Not saying I disagree, but a big stumbling block here for KSP2 in particular is that eventually there'll be interstellar travel, apparently with no FTL mechanics. This means that at certain point in a career, you might have a spacecraft that's travelling to another star for decades rather than years. Having played with time-mechanic mods in KSP1, I often would almost never actually have a mission arrive at Jool, because I'd end up finishing the tech tree while it was travelling and/or get bored with doing routine inner solar system stuff. I feel like this problem would only get worse when some journeys are a magnitude longer - it'd be pretty frustrating to have to make sure every one of your colonies is resupplied every year or two while trying to timewarp to another star.

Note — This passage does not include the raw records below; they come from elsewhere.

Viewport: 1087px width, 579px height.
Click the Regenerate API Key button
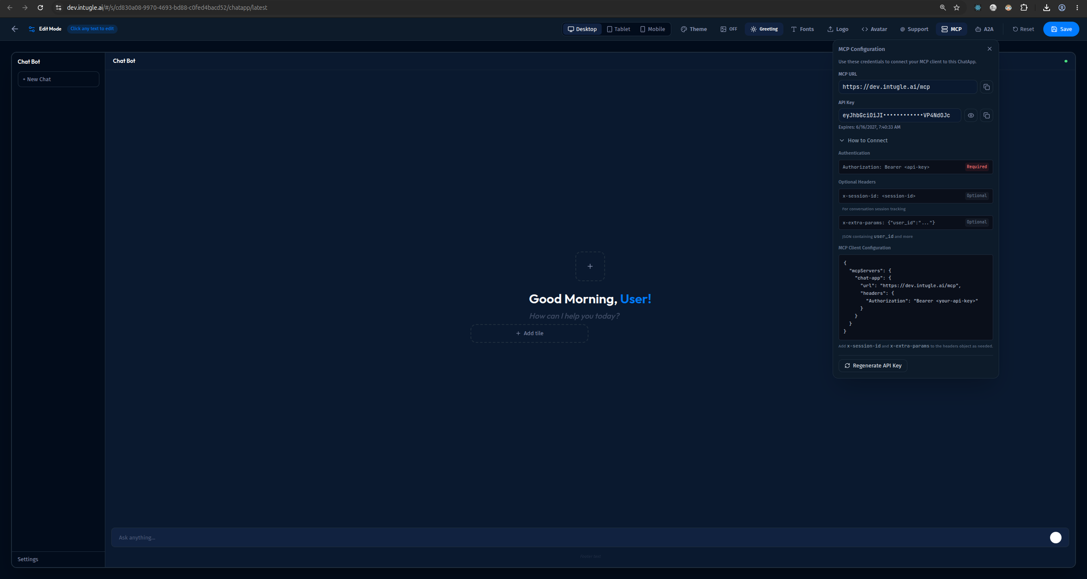click(873, 366)
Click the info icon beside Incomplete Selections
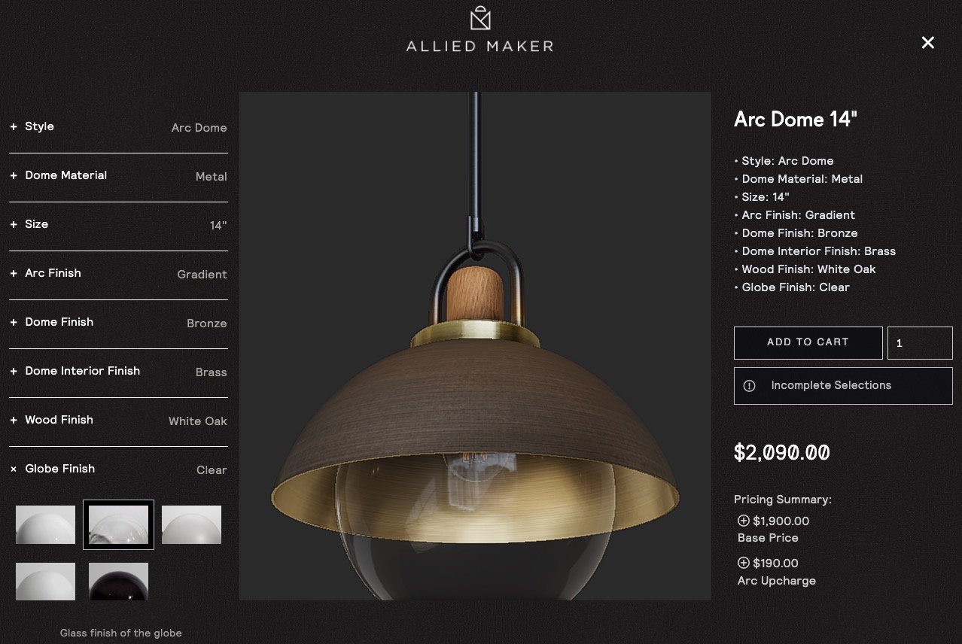The height and width of the screenshot is (644, 962). [x=749, y=385]
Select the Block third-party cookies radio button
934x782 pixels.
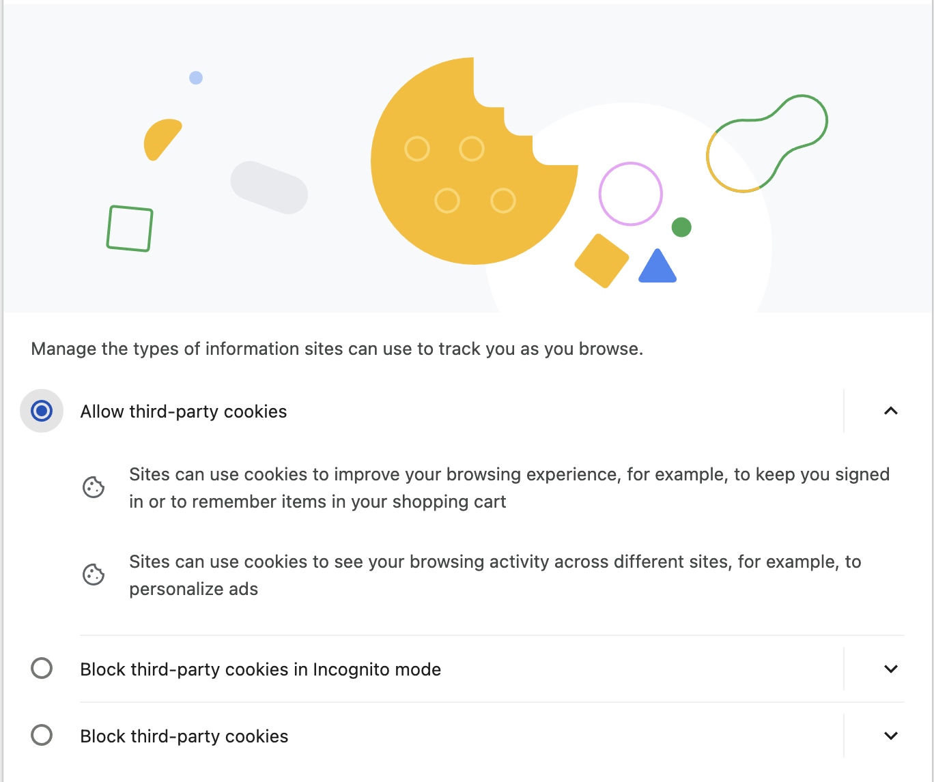42,735
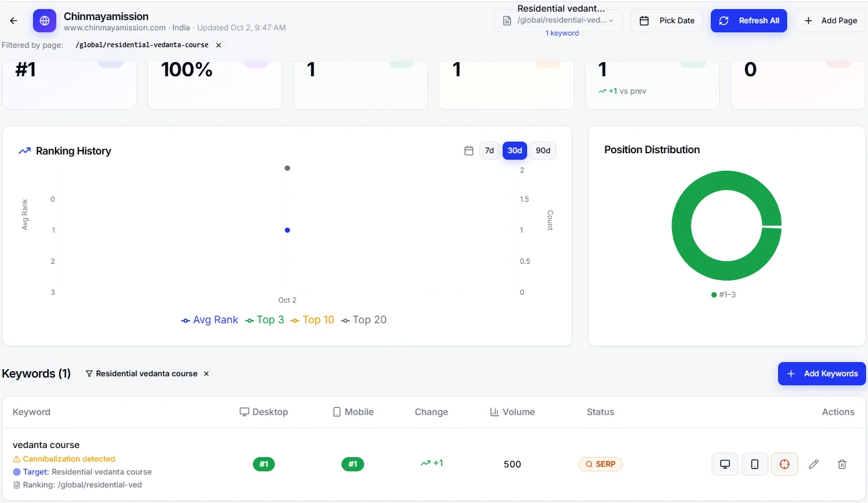Image resolution: width=868 pixels, height=503 pixels.
Task: Select the 7d range toggle
Action: (x=490, y=151)
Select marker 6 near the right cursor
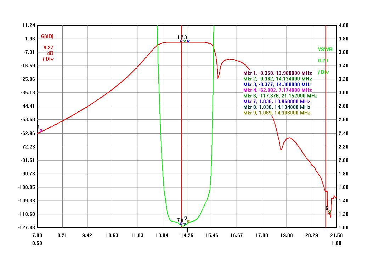This screenshot has height=253, width=374. (x=329, y=212)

I tended to finish tech tree in KSP 1 very early. First Mun landing was kind of the turning point, After that I sent an Minmus mission and started spamming Mun missions. At the return of the Minmus mission tech tree was almost filled out and I sent away my first bases. 
But yes contracts inside Kerbin SOI tended to take up so much time planetary missions took a long time to arrive even if going fast as in 100 days to Duna and a bit over a year to Jool. 
Then you get the various contracts on Duna and other bodies who took time to. 
This might be worse in KSP 2. But the lack of contracts probably help here.